A hacker stole dozens of NFTs worth more than $1.4 million from a single collector on Tuesday, according to blockchain observers.
Pseudonymous blockchain researchers Andeh and Cirrus noticed the theft and explained what happened on Twitter. The stolen NFTs included 29 from the popular Moonbirds collection, which currently has a floor price (the minimum amount that an NFT goes for) of 24 ETH, or nearly $48,000. The hacker apparently tricked the victim into approving them as the operator of the wallet using a phishing website, and then siphoned off the NFTs.
The victim, who goes by Keith “Digital Ornithologist" on Twitter, told Motherboard that the hacker sent him to a phishing website set up with a smart contract, which he approved.
“On that site [the hacker] had a contract made to un-nest all my Moonbirds and move them in one swoop,” he said in an online chat, adding that at first it appeared the transactions were failing but eventually went through.
“No words can describe the level of life altering results this has caused.”
Keith claimed to be an oncologist and a father, and said that the scammer “hacked a father of three children under 6-years-old and a wife, and took all their hard earned money for the past 38 years accrued in a few minutes. No words can describe the level of life altering results this has caused,” he said. “I'm a doctor that takes care of patients with end stage pain (cancer) and have done much for the web3 community to thrive and grow.”
Keith sent a message to the hacker as an NFT in an attempt to recover the stolen images.
“Please return the stolen moonbirds to the original owner. Keep 1 for compensation,” the message read. “If [Moonbirds] are not returned by 5/25 @ 12p UTC, the police and FBI will be notified formally.”
Phishing scams are extremely common in the NFT world, since one wrong click can quickly and irreversibly transfer millions of dollars worth of tokens. Tal Be’ery, a cybersecurity researcher who’s also looked into the hack, told Motherboard that the hack wasn’t straightforward, however, as the hacker failed in their first attempt to steal the NFTs.
“The hackers tried to be more ‘stealth’ in the beginning and use a smart contract in the transaction for the victim to sign, but when they failed to operate it they resorted to using their ‘regular’ address (not a contract) convince the victim to sign again and it worked,” Tal Be’ery, who is the chief technology officer of ZenGo, a crypto wallet app, said. ’

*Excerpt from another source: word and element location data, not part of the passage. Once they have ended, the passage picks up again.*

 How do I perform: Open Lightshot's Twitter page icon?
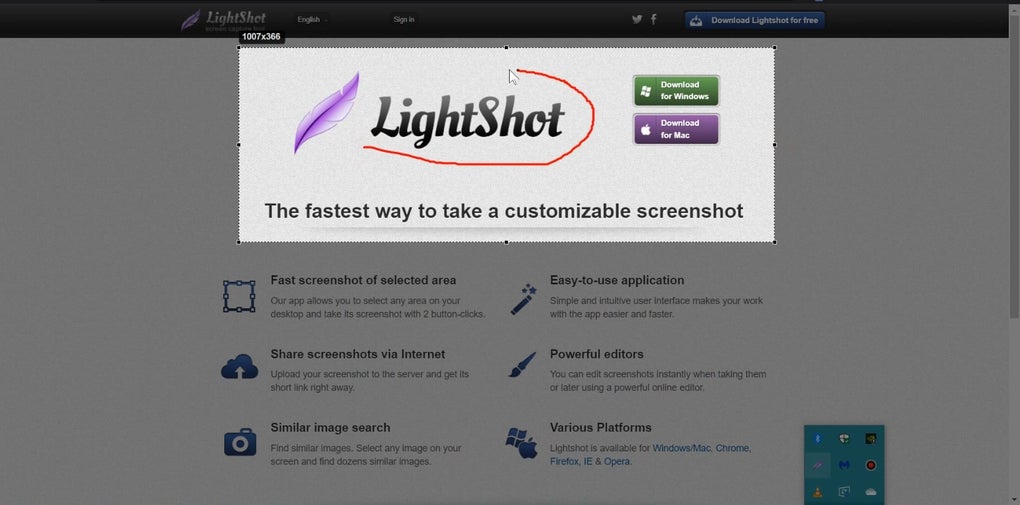click(x=637, y=20)
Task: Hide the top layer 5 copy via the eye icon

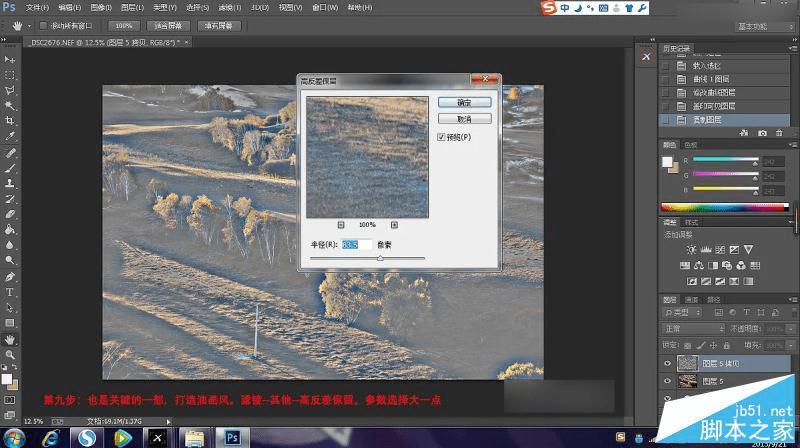Action: point(667,363)
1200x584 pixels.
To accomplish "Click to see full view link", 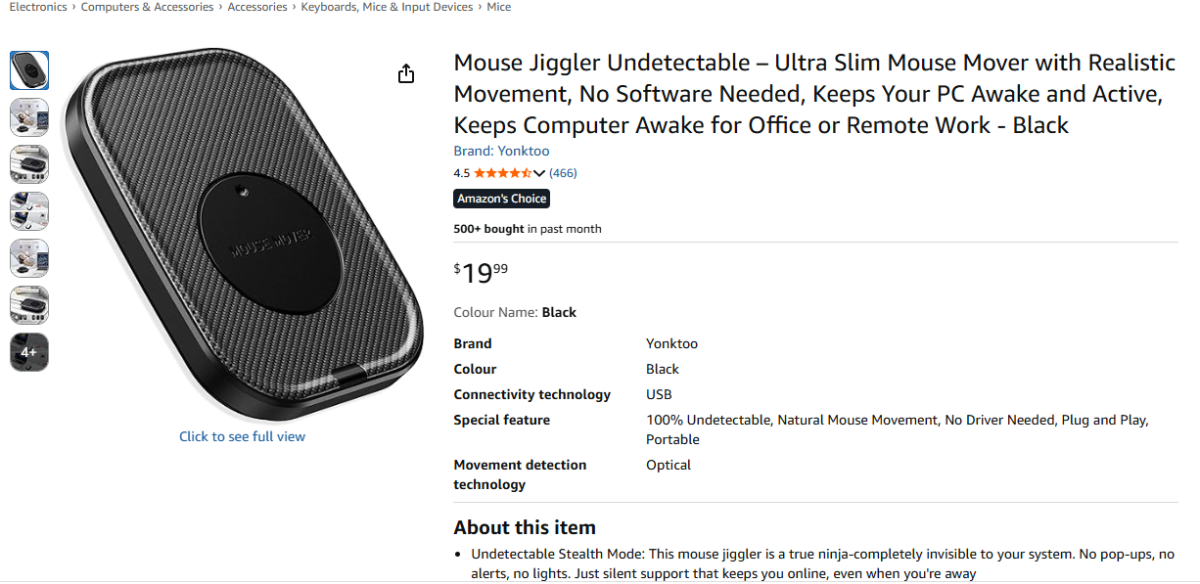I will (242, 436).
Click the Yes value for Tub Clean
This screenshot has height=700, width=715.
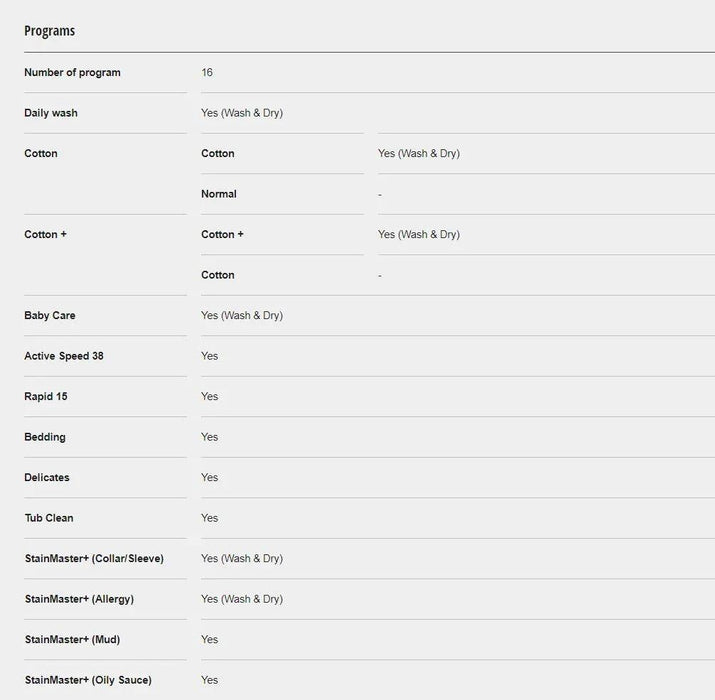coord(210,518)
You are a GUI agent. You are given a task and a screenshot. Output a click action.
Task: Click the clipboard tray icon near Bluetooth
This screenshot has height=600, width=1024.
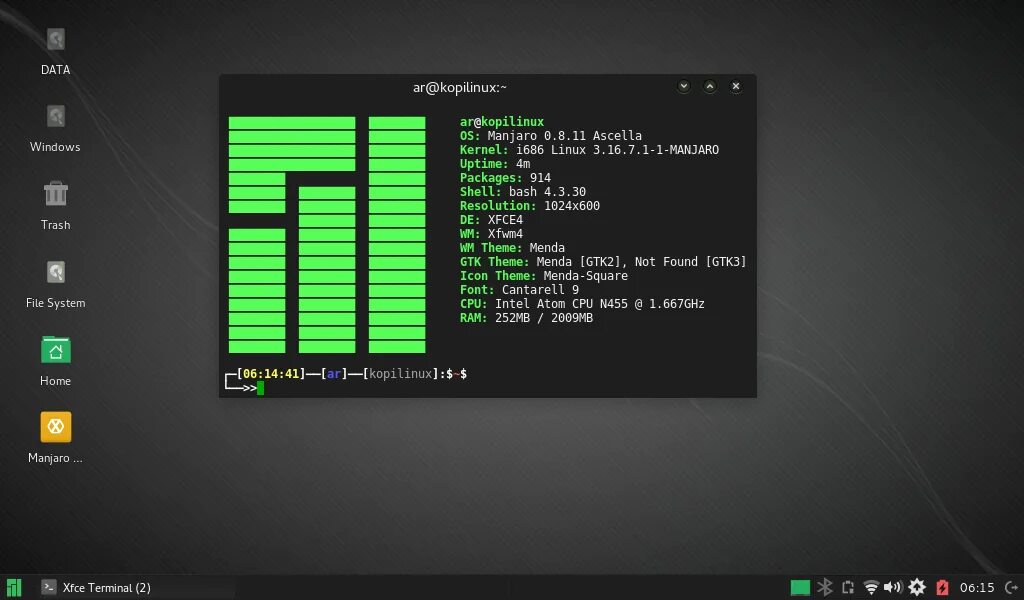848,587
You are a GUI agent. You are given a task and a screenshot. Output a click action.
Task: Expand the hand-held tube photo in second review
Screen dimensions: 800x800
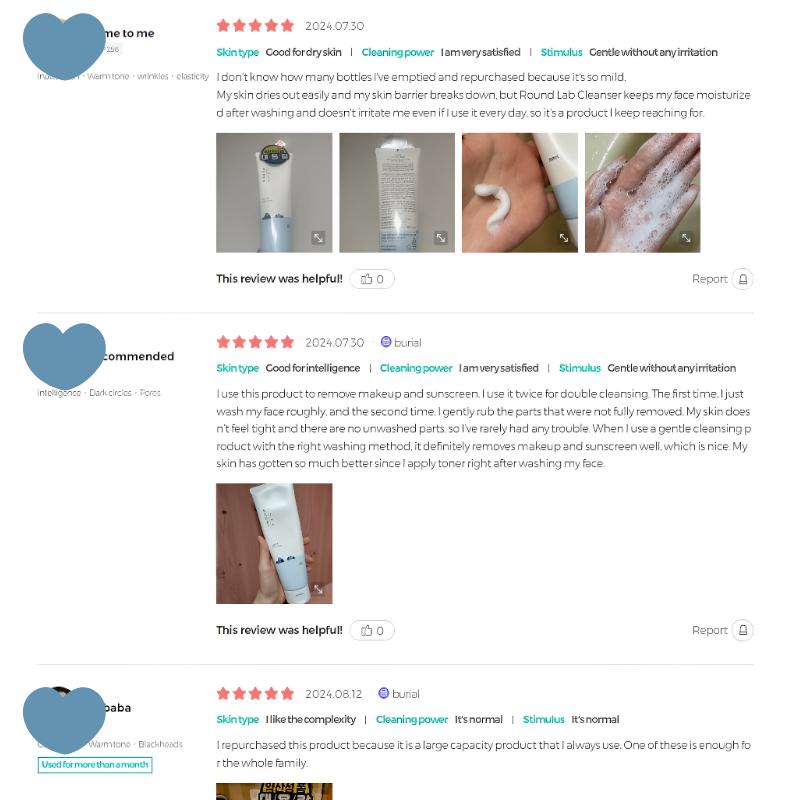318,589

Do you have information about hackers who target NFTs? Or any information about other web3 and crypto hacks? We’d love to hear from you. You can contact Lorenzo Franceschi-Bicchierai securely on Signal at +1 917 257 1382, Wickr/Telegram/Wire @lorenzofb, or email firstname.lastname@example.org
Ethereum blockchain explorer Etherscan shows the flurry of transactions from the victim’s wallet to the hacker in the last few hours. The 29 NFTs are flagged for “suspicious activity” on NFT trading platform OpenSea.
Keith said that the hacker befriended him on Twitter weeks ago, and they sometimes spoke via DMs on the website about Moonbirds, until he offered to buy his NFTs on Tuesday night. The hacker’s alleged Twitter account has since been deleted.
The theft comes roughly a week after actor Seth Green was phished and lost control of several high-value NFTs from the uber-popular Bored Ape Yacht Club collection. For the last several days, Green has tried to talk to the hacker who stole his NFTs to convince them to return them so he can use them in an upcoming show based on his NFT collection. Green is now grappling with the copyright implications of the theft, and said he hopes to make a deal with the hacker rather than go to court.
“We can prove the promise of ape community,” he tweeted.